Visually-Guided Policy Optimization for Multimodal Reasoning
Summary: arXiv:2604.09349v1 Announce Type: cross
The field of reinforcement learning has made significant strides in enhancing the reasoning capabilities of vision-language models (VLMs), particularly through the implementation of Reinforcement Learning with Verifiable Rewards (RLVR). However, a critical challenge remains due to the text-centric nature of VLMs, which often results in inadequate visual fidelity. This deficiency is primarily marked by limited attention to visual tokens, indicating a gap that affects the overall performance of these models.
Our empirical research highlights a pressing issue known as temporal visual forgetting, which occurs during successive reasoning steps. This phenomenon exacerbates the lack of visual engagement and focus that VLMs have towards their visual inputs. To address this challenge, we introduce a groundbreaking framework known as Visually-Guided Policy Optimization (VGPO).

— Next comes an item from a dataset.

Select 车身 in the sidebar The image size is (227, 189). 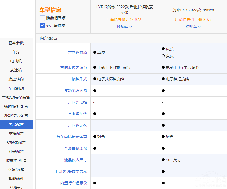(x=16, y=52)
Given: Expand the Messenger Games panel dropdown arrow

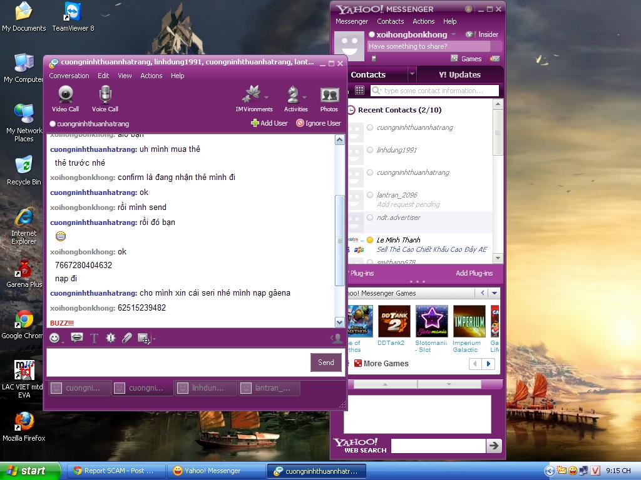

Overview of Visually-Guided Policy Optimization (VGPO)
VGPO is designed to enhance visual focus throughout the policy optimization process. The framework incorporates a two-pronged approach aimed at reinforcing visual engagement in reasoning tasks.
- Visual Attention Compensation: The first element of VGPO is the Visual Attention Compensation mechanism. This innovative strategy utilizes visual similarity to identify and amplify crucial visual cues, ensuring that the model remains focused on relevant visual information.
- Elevated Visual Expectations: As reasoning progresses, VGPO systematically raises visual expectations to mitigate the effects of visual forgetting, fostering a more robust interaction between visual inputs and reasoning processes.
Advantage Re-weighting Strategy
Building on the foundational elements of VGPO, we have implemented a dual-grained advantage re-weighting strategy to further enhance performance:
- Intra-Trajectory Level: This component of the strategy emphasizes tokens that demonstrate relatively high visual activation within a given trajectory. By focusing on these tokens, VGPO ensures that the reasoning process is more aligned with visual data.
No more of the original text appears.